I attended Chelsea School of Art, alongside Mariko Mori and Chris Ofili. There I began my fascination with the raw, violent, muddy nature of what I saw and sought means of showing its beauty. I wanted to make beautiful things, and as YBA established itself, I would have to wait.
So, I worked for Gilbert & George for some years. Their eloquent but uncompromising vision politely registered as absolute, twisted sense to me.
As I continued working for Jay Jopling & Charles Saatchi, I moved to rural Essex and began painting again, settling on a pastoral theme, toying with a romantic, folk aesthetic and made a series of paintings ‘English Electric.’ These paintings sought to gently deconstruct the English landscape and our relationship with it. I sought to uncover the sublime, brooding earth and playfully reconstruct it on canvas. These works sold immediately and widely and are held privately in the United Kingdom, United States and New Zealand.

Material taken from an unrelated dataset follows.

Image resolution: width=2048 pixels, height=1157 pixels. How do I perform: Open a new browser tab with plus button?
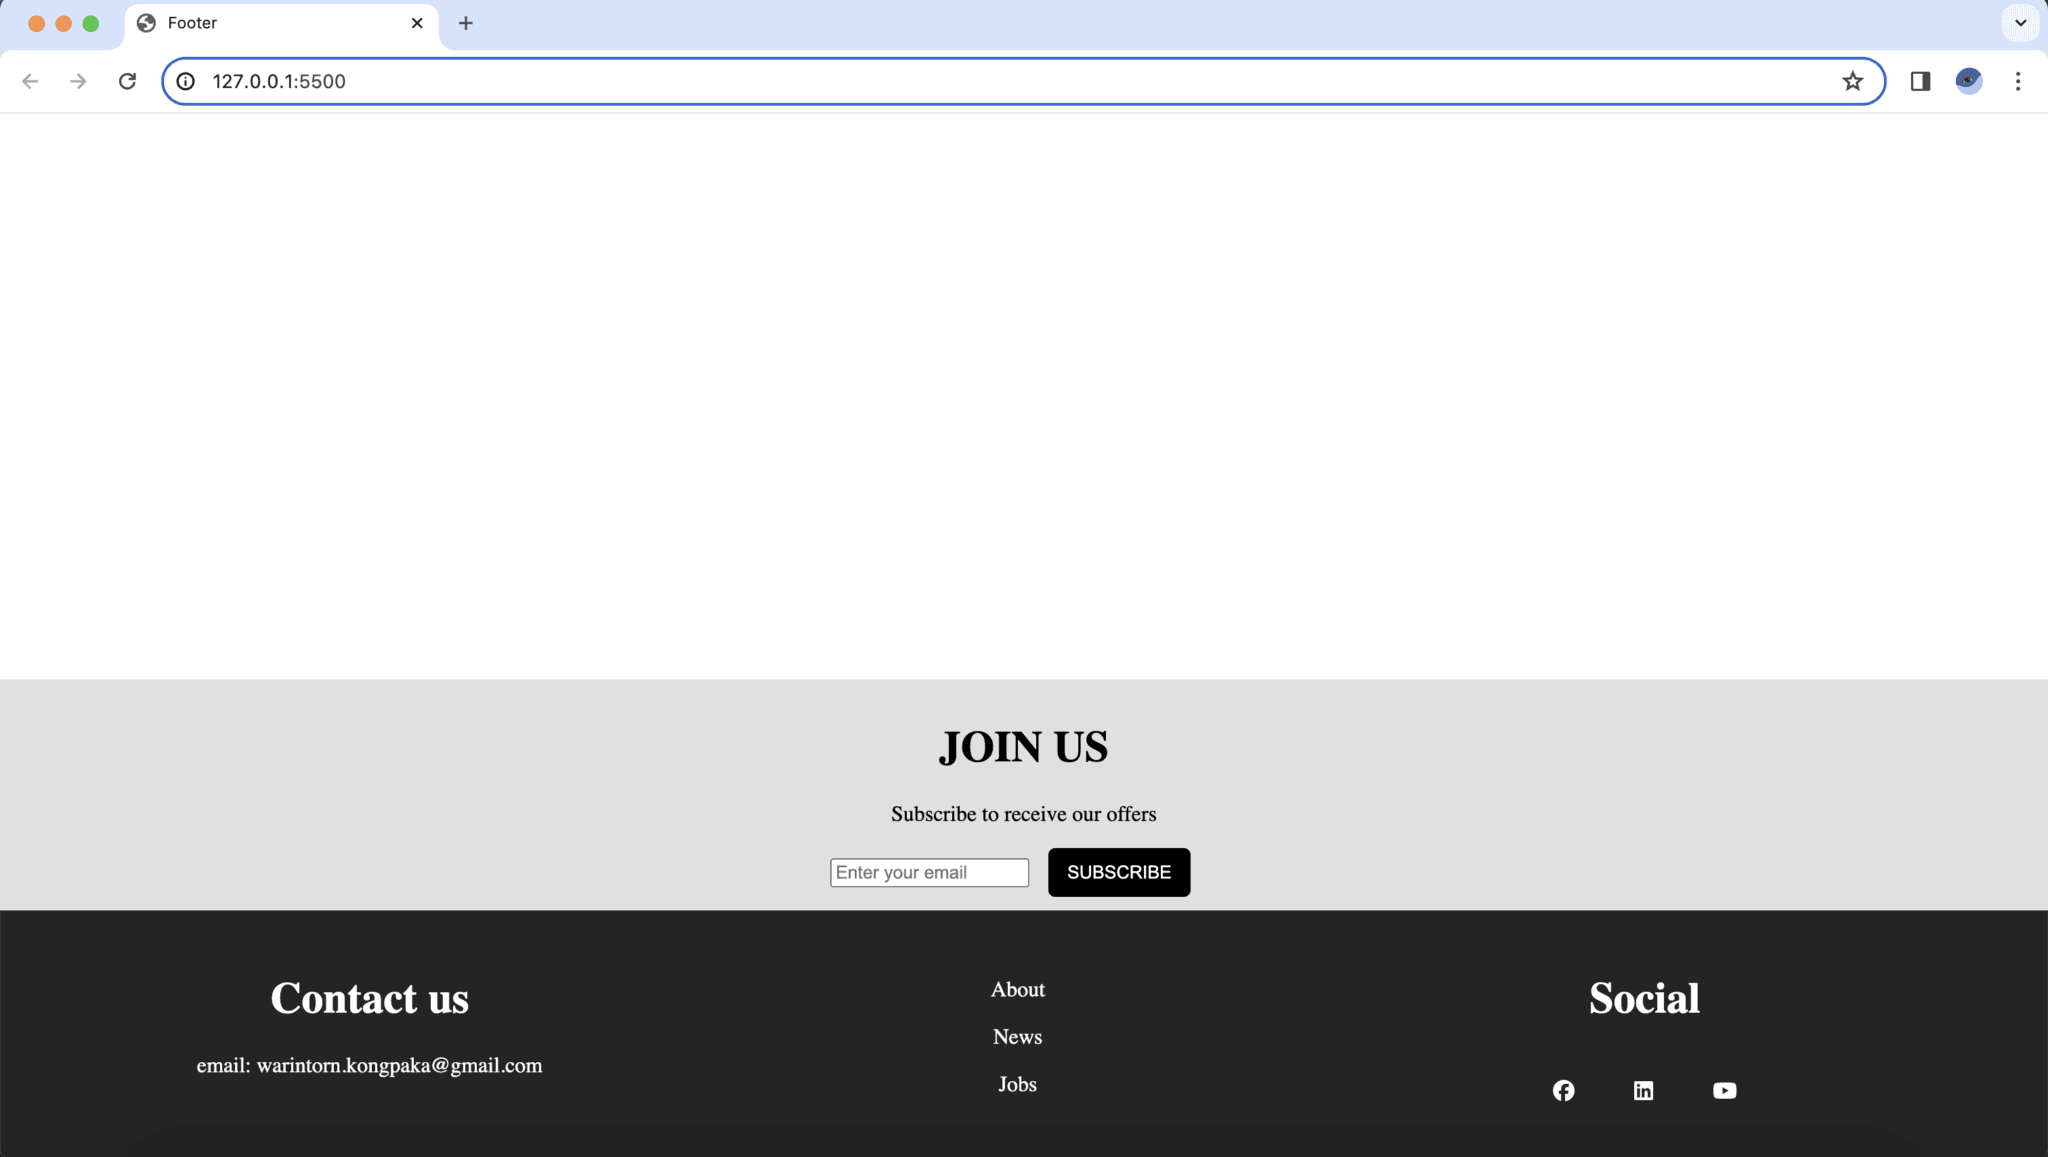(x=465, y=22)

10 years were subsequently spent in business in London and Cambridge, two spent travelling in Italy, finally returning to the studio in 2013 completing “How to Be a Girl,’ a series that introduced the recurring themes that I pursue now.
‘The violence of beauty’ was a phrase I coined to describe a recent solo show of these paintings. I seek to uncover what is not there, by painting what is, by quietly revealing the mechanics of bones, blood and beauty. Seeking to show via the luminosity of sex, skin and paint, a deeper, higher, romantic ideal of portraiture.
‘He made everyone look glamourous. Taller. Thinner. But they all have mood, every one of them has a different mood.’
Andy Warhol on John Singer Sergeant, 1986.